Illustration of a glutamatergic synapse between the central terminal of primary sensory neuron and a post-synaptic dorsal horn neuron with and without SCS. Left: Nerve injury increases excitatory synaptic transmission. The organization of the PSD by scaffold proteins facilitates this synaptic plasticity which involves AMPAR localization to the post-synaptic membrane, stabilization of membrane receptors, and physical linkage of the cytoplasmic domains of the receptor to intracellular signaling cascades by Dlg4, Dlgap, and Shank proteins. Activation of these intracellular signaling cascades increases intracellular calcium levels and promotes gene transcription. Right: RNA-seq data show downregulation of the scaffold proteins that comprise the PSD (e.g., Dlg4, Dlgap1, Dlgap3, Shank1, Shank3, Grip2), which suggest that repeated SCS treatment is associated with destabilization of the PSD in the spinal cord. Decreased expression of these scaffold genes may reduce NMDAR and AMPAR aggregation at the postsynaptic membrane and hence attenuate excitatory synaptic transmission.

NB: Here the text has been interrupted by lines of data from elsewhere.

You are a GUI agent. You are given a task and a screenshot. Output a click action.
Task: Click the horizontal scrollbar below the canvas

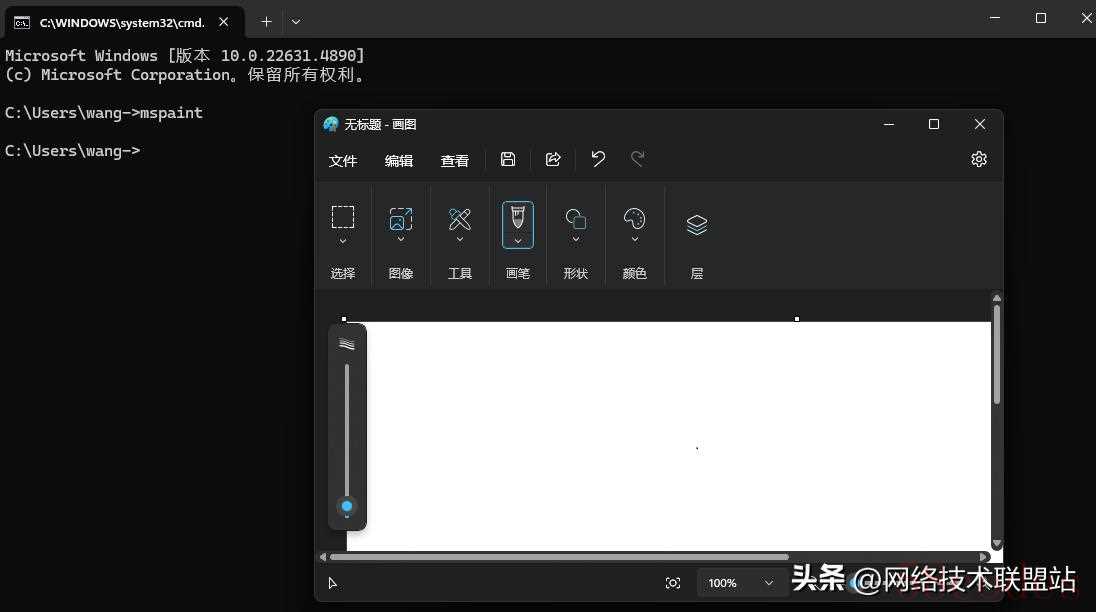558,557
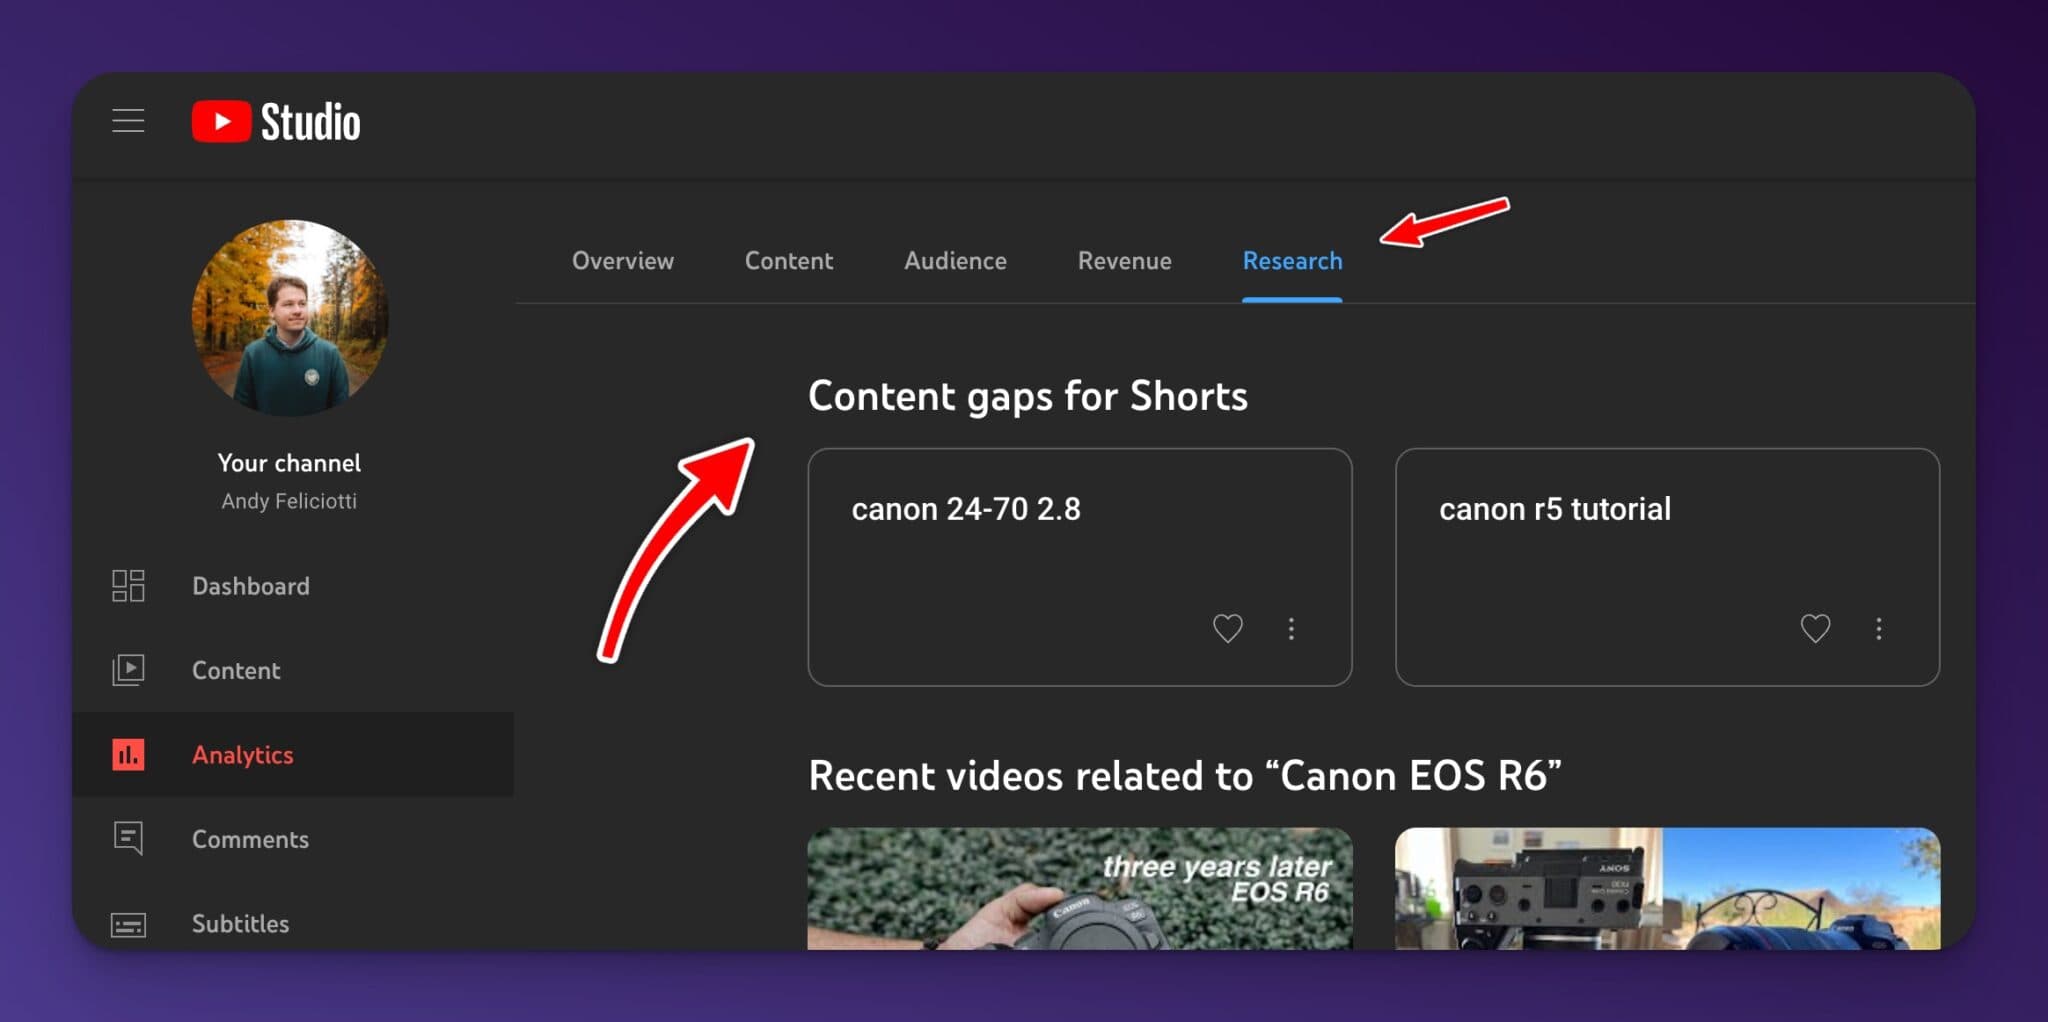Viewport: 2048px width, 1022px height.
Task: Save the 'canon 24-70 2.8' idea with heart
Action: (x=1227, y=628)
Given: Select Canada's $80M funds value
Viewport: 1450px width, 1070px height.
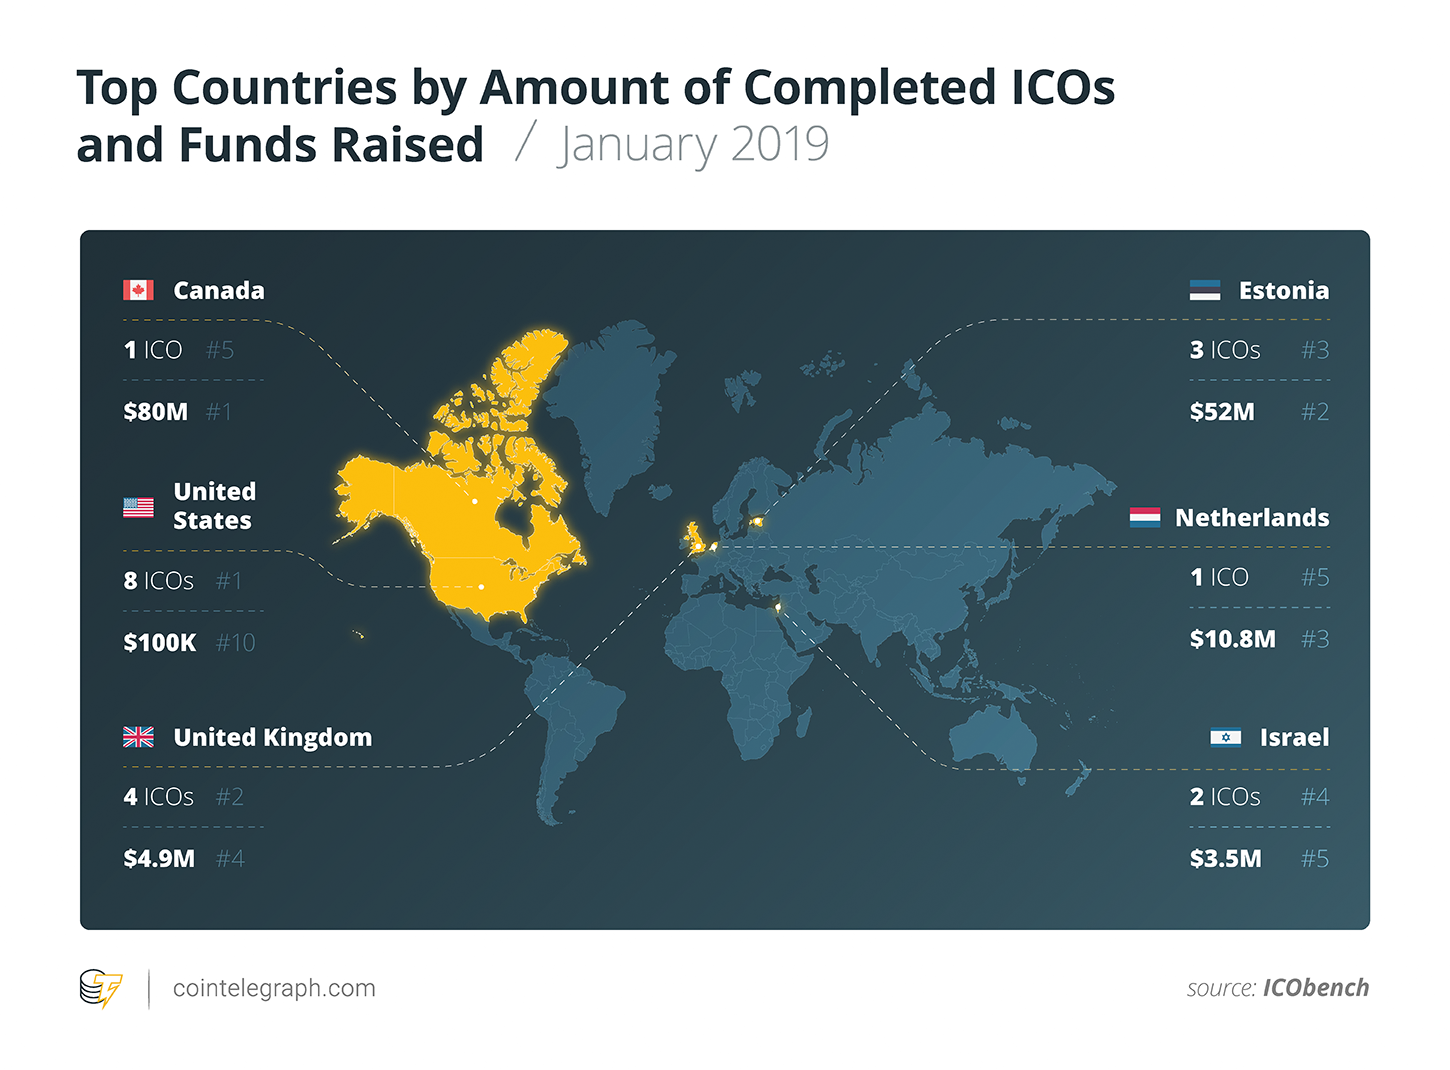Looking at the screenshot, I should click(156, 411).
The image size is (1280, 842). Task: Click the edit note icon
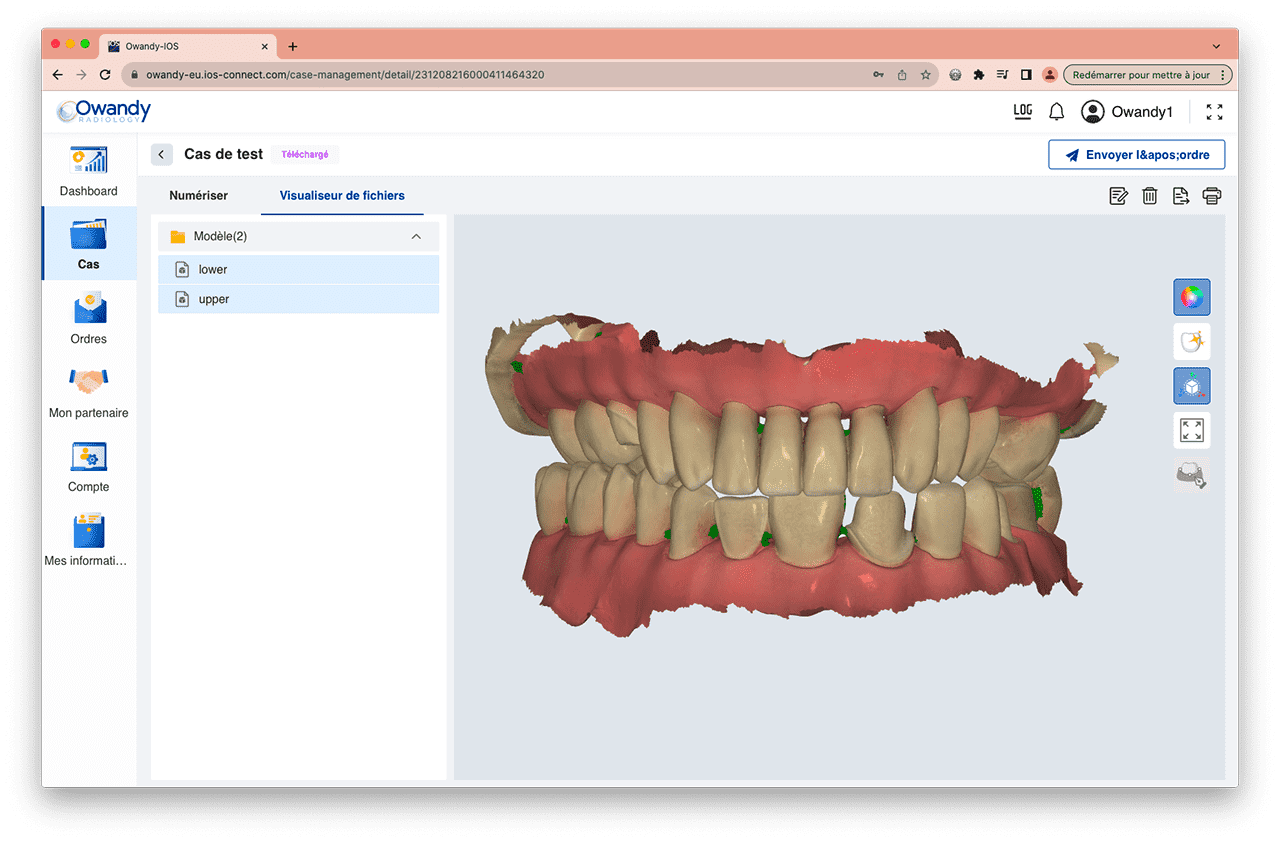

In summary, we showed that gene expression changes in the spinal cord of nerve-injured rats after multiple SCS sessions, and we identify genes and gene networks differentially impacted by conventional SCS under neuropathic pain conditions. Importantly, several key genes that encode scaffold proteins in the PSD are downregulated following SCS which may destabilize the PSD and decrease efficacy of synaptic signaling. The mechanisms leading to changes in gene expression in distal spinal segments after SCS are unknown. During SCS, antidromic action potentials that travel in the dorsal column fibers can reach caudal spinal segments via collateral branches and induce neurochemical changes. SCS may also activate nearby spinal tracts that affect neurons and glial cells in distal spinal segments. Our current findings provide critical insights into transcriptional pathways induced in the spinal cord by repetitive SCS after nerve injury. Future attempts to increase the therapeutic effects of SCS may involve the combination of conventional SCS with other treatments aimed at specific transcriptional and epigenetic targets.